◆ DATA FOR PROCESSING:
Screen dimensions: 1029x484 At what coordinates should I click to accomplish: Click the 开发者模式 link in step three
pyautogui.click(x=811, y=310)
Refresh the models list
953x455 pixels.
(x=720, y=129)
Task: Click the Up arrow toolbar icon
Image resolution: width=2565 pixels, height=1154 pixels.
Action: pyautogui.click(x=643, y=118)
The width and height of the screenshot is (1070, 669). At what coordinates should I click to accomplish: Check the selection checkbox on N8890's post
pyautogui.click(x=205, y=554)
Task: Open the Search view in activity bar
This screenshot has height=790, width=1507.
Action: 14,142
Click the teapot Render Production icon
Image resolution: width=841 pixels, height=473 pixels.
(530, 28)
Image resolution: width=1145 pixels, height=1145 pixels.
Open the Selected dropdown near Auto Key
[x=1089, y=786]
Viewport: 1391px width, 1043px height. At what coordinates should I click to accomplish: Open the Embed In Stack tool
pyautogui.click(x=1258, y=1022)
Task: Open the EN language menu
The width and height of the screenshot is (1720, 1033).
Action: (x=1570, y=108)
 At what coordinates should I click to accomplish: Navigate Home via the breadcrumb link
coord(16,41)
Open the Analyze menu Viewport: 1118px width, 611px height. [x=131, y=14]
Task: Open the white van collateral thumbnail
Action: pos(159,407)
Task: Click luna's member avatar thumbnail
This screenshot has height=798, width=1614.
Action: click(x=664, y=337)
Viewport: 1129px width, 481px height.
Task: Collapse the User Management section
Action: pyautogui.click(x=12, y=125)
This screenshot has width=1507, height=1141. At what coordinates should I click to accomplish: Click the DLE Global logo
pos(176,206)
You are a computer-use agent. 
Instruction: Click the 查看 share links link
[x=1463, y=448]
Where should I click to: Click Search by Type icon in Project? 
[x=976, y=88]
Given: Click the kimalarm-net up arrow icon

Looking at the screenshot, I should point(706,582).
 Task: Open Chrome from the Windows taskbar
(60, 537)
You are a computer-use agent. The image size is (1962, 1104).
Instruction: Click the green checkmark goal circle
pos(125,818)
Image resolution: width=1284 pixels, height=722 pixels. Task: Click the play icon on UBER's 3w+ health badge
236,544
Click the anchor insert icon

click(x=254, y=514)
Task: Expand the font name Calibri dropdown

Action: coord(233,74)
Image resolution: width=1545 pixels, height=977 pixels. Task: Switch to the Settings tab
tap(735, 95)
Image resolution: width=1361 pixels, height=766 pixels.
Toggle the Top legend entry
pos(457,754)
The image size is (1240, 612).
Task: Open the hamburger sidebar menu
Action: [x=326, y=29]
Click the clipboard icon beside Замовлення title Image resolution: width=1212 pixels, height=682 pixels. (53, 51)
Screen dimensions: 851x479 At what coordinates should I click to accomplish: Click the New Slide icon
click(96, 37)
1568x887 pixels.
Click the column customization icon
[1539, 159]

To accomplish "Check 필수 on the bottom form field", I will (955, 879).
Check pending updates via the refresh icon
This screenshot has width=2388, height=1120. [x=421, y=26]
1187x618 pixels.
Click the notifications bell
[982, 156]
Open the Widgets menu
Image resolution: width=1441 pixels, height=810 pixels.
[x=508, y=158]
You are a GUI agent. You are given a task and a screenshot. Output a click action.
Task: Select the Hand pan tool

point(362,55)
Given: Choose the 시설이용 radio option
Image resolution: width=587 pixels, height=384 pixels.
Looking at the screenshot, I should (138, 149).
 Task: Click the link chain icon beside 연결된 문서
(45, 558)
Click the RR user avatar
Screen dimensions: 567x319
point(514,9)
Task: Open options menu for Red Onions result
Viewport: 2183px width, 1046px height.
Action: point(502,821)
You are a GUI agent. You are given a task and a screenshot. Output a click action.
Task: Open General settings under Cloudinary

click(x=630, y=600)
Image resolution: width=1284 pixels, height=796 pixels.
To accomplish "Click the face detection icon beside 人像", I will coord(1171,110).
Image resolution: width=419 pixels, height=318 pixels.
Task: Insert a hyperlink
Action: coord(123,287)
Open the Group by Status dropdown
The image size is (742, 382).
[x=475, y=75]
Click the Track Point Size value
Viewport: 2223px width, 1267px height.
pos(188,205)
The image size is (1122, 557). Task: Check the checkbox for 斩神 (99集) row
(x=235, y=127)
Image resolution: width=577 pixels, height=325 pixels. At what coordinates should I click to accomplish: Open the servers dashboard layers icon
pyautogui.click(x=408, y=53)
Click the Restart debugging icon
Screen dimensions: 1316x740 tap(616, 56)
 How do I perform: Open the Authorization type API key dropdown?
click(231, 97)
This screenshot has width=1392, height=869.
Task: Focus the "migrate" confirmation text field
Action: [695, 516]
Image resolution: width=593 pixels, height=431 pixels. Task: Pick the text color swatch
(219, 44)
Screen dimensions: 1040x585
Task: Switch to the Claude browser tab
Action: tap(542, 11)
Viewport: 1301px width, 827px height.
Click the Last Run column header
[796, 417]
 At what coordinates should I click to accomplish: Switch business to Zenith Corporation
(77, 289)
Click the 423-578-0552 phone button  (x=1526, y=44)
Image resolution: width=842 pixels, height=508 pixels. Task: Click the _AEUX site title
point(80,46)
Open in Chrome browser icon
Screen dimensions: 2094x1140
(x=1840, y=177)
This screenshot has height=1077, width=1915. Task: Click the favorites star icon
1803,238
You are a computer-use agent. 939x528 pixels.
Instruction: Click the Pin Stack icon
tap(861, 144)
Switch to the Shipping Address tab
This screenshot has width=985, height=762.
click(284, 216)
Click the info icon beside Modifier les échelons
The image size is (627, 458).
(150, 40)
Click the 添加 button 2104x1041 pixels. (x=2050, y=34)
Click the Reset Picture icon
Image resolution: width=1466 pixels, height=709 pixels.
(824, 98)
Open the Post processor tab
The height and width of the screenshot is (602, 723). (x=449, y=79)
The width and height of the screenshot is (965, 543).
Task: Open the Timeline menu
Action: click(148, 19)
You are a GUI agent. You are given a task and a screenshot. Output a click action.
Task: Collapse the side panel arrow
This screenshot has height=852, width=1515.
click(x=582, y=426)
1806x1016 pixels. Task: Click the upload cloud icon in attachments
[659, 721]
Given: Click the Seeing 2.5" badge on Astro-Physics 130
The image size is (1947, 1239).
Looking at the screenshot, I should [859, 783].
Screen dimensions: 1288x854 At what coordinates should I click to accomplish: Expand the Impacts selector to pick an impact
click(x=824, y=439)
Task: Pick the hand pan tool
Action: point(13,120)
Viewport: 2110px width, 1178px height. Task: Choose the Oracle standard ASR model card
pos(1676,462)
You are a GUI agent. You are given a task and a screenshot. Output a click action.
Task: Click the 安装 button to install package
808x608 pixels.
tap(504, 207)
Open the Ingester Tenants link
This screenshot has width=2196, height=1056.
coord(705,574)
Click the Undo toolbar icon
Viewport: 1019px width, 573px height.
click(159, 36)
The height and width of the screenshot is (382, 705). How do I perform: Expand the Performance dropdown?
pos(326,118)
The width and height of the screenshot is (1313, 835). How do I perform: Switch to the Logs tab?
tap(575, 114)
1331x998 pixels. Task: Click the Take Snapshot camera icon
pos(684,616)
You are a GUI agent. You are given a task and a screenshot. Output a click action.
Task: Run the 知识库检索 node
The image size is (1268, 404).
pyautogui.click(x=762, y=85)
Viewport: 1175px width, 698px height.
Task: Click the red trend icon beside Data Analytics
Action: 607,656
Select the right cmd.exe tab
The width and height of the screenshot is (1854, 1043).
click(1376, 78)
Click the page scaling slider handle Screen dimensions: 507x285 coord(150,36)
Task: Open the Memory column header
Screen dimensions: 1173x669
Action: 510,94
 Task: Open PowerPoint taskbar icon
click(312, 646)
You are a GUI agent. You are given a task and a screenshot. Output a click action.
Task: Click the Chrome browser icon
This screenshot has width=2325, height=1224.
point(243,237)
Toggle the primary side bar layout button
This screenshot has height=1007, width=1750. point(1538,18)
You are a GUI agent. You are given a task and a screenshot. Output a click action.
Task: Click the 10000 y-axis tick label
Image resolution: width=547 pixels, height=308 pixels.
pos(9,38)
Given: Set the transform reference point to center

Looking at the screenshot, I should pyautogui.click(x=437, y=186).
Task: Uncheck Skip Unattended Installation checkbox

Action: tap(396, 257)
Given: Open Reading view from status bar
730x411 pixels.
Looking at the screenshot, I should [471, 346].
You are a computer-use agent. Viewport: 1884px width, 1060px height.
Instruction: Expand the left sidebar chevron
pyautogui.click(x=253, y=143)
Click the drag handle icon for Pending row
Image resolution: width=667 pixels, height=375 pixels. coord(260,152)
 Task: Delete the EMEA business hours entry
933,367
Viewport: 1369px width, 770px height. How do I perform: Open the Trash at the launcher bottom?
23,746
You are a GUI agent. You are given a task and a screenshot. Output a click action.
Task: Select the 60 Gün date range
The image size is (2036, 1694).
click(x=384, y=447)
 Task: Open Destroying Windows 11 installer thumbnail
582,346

◆ WHAT YOU SHOULD DO:
For this task, write out exactly the lines of the entries above, starting at the line with "Viewport: 2110px width, 1178px" and ending at the line with "Task: Run the 知识库检索 node", both included, and no others.

◆ WRITTEN ANSWER:
Viewport: 2110px width, 1178px height. Task: Choose the Oracle standard ASR model card
pos(1676,462)
You are a GUI agent. You are given a task and a screenshot. Output a click action.
Task: Click the 安装 button to install package
808x608 pixels.
tap(504, 207)
Open the Ingester Tenants link
This screenshot has width=2196, height=1056.
coord(705,574)
Click the Undo toolbar icon
Viewport: 1019px width, 573px height.
click(159, 36)
The height and width of the screenshot is (382, 705). How do I perform: Expand the Performance dropdown?
pos(326,118)
The width and height of the screenshot is (1313, 835). How do I perform: Switch to the Logs tab?
tap(575, 114)
1331x998 pixels. Task: Click the Take Snapshot camera icon
pos(684,616)
You are a GUI agent. You are given a task and a screenshot. Output a click action.
Task: Run the 知识库检索 node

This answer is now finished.